The annualised returns since inception for the three funds now sit at 6.24% for the Reinsurance Risk Premium Fund, 7.32% for the High Yield Reinsurance Risk Premium Fund and 8.86% for the Reinsurance Risk Premium Interval Fund.
So returns are certainly down, with reinsurance price softening one aspect for sure, but the annual report returns for the year to 31st October were also hit by losses, something that is assured to happen given the size and breadth of the Stone Ridge portfolios, making diversification of the portfolio so key.
All three funds were hit by a number of major insured loss events during the year, of which the manager said “There were a number of unexpected natural and man-made catastrophes around the world that negatively impacted certain of the Fund’s risk exposures, and therefore negatively impacted Fund performance, which we expect to be true every year.”
CEO of Stone Ridge Asset Management Ross Stevens explained some of the events that hit the reinsurance portfolios in his letter to investors in the annual report.
“2015 was far from a smooth ride and, given the diversity of our risk exposures, it never will be.
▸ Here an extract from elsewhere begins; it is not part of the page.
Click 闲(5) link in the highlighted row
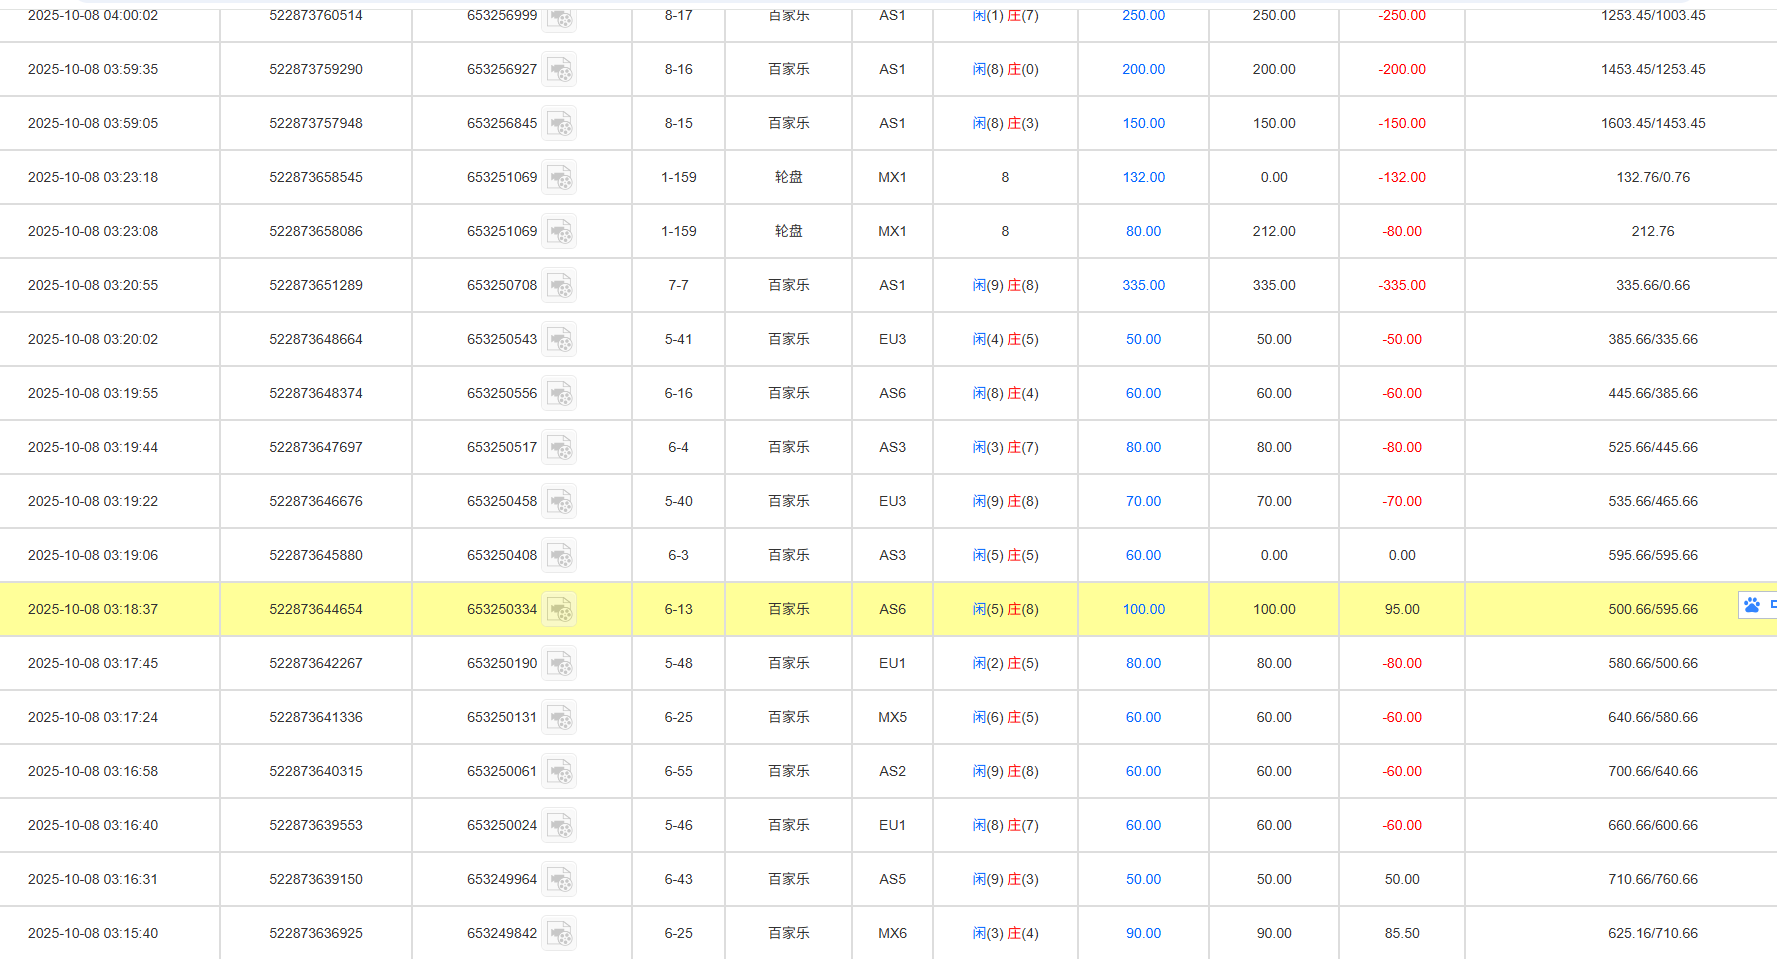1777x959 pixels. tap(982, 609)
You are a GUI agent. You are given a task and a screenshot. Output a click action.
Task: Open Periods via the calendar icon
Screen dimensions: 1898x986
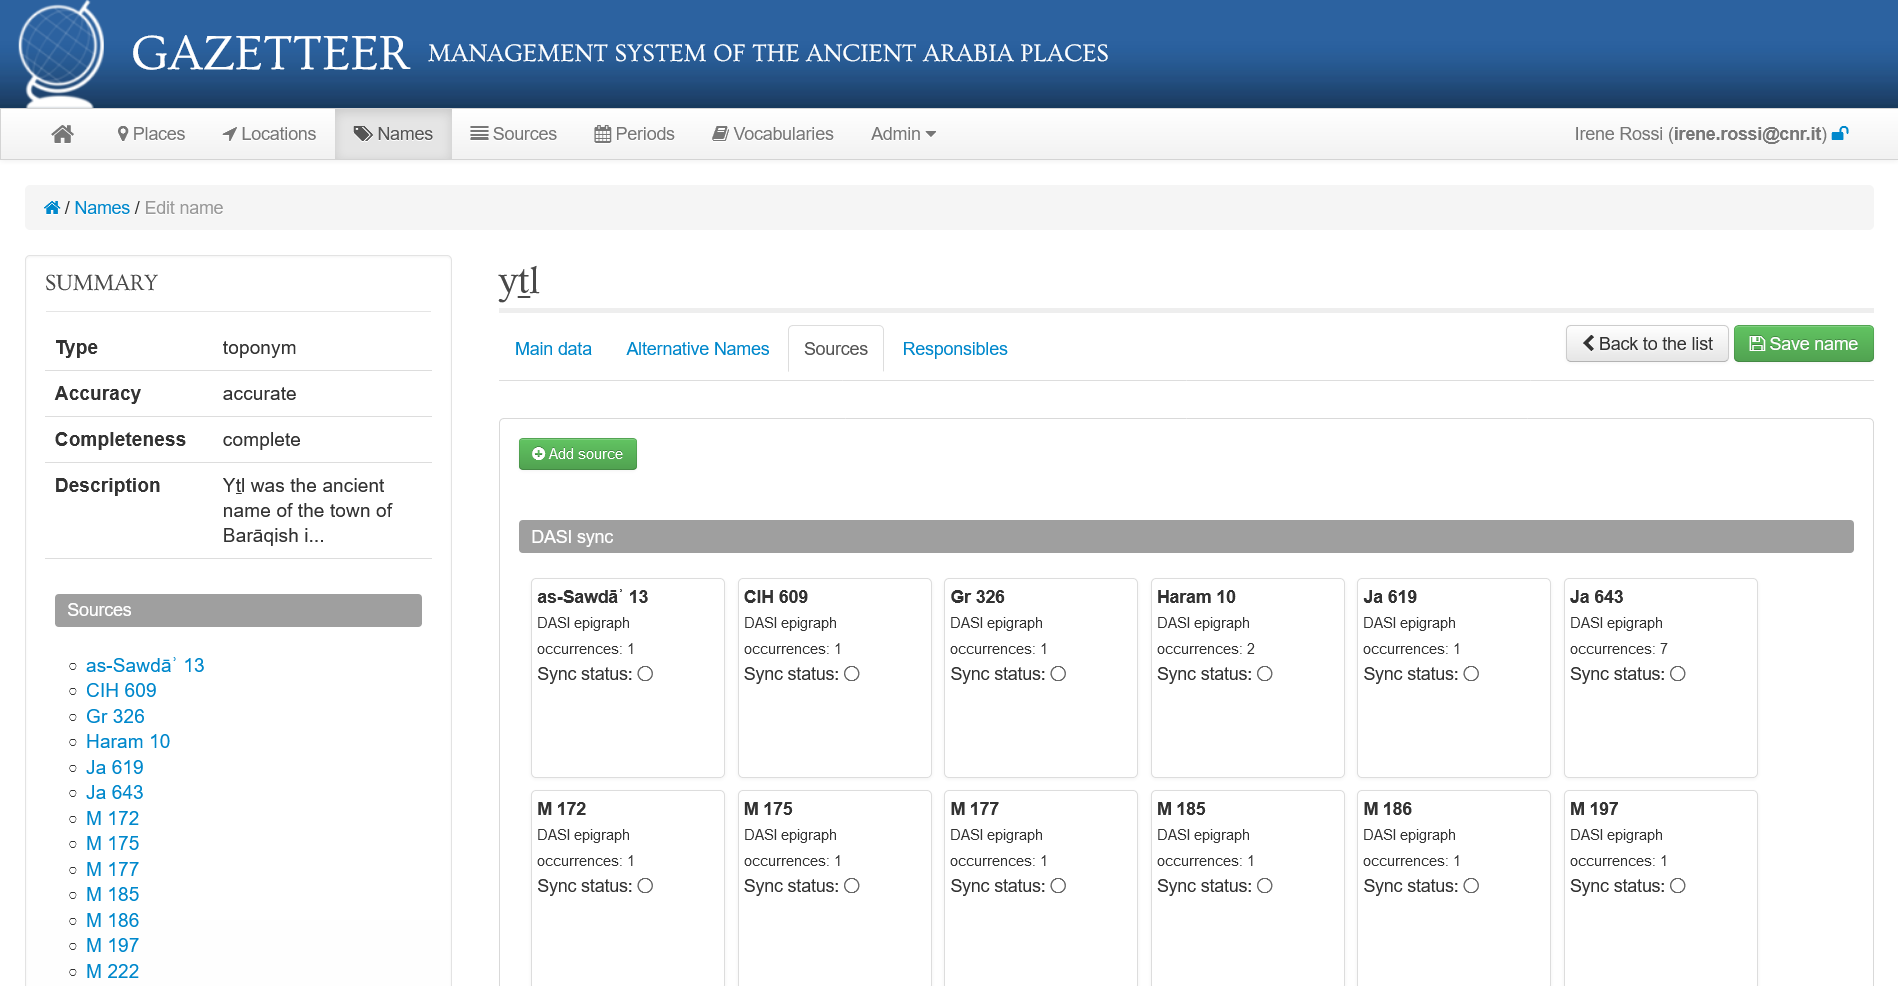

Our reinsurance portfolios took many hits this year, including the Tianjin explosion in China, the Pemex explosion in the Gulf, Hurricane Patricia hitting the Jalisco coast, Cyclone Marcia smashing the Queensland coast, and brutal hailstorms in Sydney,” Stevens commented.
So Stone Ridge has faced a few losses in its range of reinsurance funds, which should not surprise anyone given the broad range of quota share, sidecar, private ILS deal and catastrophe bonds invested in.
Exposure is a given, which again makes how the portfolio is diversified so vital, to enable the funds to absorb some level of expected loss while still providing returns to investors that in the current climate remain attractive.
Having increased its ILS and reinsurance assets managed across its three ILS mutual funds to $3.86 billion, Stone Ridge Asset Management remains firmly in the top ten ILS fund managers in our Insurance Linked Securities Investment Managers & Funds Directory.